The IL6-family (IL6, IL11, LIF) cytokines represent important positive regulators of cartilage development, as demonstrated by profound cartilage disruption and dwarfism in Stüve-Wiedemann syndrome (MIM# 601559), which stems from loss-of-function of the LIF receptor (Dagoneau et al., 2004), or by the phenotype of knock-in mice expressing gp130 unable to signal via STAT1/3 (Sims et al., 2004).

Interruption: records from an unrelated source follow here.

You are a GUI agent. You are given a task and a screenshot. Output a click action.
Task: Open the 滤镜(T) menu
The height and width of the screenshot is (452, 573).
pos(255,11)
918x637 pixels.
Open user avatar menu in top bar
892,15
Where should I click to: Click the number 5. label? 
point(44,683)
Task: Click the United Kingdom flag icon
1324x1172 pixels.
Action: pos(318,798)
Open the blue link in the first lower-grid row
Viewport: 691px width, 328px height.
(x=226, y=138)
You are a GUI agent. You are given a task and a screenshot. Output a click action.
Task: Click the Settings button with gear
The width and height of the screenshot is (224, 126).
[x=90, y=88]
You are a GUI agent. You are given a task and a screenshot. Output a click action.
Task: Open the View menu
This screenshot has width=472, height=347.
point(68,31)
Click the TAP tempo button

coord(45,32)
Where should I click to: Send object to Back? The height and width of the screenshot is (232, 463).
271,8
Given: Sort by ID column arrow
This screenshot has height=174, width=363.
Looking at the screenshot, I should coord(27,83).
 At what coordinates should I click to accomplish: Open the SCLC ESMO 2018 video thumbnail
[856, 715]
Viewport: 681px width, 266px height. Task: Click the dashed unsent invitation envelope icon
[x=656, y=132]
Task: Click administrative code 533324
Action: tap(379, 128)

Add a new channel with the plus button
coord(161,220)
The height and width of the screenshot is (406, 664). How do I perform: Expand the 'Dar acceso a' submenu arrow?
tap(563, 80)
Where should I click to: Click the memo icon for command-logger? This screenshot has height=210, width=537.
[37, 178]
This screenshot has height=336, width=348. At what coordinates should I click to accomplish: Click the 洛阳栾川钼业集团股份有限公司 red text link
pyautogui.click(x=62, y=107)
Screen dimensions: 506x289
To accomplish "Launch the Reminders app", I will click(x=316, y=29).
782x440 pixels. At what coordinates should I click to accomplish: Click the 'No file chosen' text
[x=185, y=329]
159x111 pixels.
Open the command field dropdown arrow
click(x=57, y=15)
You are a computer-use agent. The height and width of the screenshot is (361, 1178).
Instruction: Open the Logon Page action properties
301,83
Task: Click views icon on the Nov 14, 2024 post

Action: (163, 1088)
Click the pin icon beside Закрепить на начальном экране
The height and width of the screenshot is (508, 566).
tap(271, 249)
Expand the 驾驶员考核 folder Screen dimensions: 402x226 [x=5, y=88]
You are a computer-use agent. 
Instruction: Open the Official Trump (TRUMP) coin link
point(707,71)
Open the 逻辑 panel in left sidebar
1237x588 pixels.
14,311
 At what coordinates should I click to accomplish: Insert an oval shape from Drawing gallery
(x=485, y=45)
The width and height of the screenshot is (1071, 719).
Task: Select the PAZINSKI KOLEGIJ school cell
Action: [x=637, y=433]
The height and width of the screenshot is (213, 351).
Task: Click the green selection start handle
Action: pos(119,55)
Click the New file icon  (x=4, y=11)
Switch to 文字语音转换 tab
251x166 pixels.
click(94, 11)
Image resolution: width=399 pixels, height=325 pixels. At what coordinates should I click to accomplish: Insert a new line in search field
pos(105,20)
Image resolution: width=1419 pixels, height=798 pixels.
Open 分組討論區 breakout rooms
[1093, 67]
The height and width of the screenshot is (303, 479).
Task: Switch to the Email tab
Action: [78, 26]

The inhibitory effect of FGFR3 signaling on cytokine-STAT signaling, described in RCS chondrocytes (Krejci et al., 2009), provides an alternate hypothesis for the role of STATs in FGFR3-related skeletal dysplasias (Fig. 3).
ERK MAP kinase pathway
The RAS-RAF-MEK-ERK signaling module represents a major pathway utilized by FGFR3. Sustained ERK activation is observed in the presence of ACH and TD mutations, and is associated with decreased chondrocyte proliferation, decreased matrix production, increased matrix degradation, and altered cell shape and differentiation, whereas inhibition of MEK can increase hypertrophic cell size and matrix production (Krejci et al., 2004; 2005, 2008b; Raucci et al., 2004; Murakami et al., 2004; Nowroozi et al., 2005; Raffioni et al., 1998; Yasoda et al., 2004). Mice expressing constitutively-active (ca) MEK1 under the control of the Col2a1 promoter display an ACH-like dwarfism, characterized by shortened appendicular skeleton due to incomplete chondrocyte hypertrophy, but without an effect on proliferation. Crossing caMek1 mice with Fgfr3−/− mice rescued the skeletal overgrowth caused by deletion of Fgfr3 (Murakami et al., 2004). Recently, ERK was found to be responsible for another effect of aberrant FGFR3 signaling on cartilage, namely premature fusion of the synchondroses (two opposing cartilage growth plates in the developing vertebrae and skull). This fusion leads to narrowing of the spinal canal at the foramen magnum and may contribute to spinal stenosis, both significant neurological complications of ACH (Matsushita et al., 2009; Sebastian et al., 2011).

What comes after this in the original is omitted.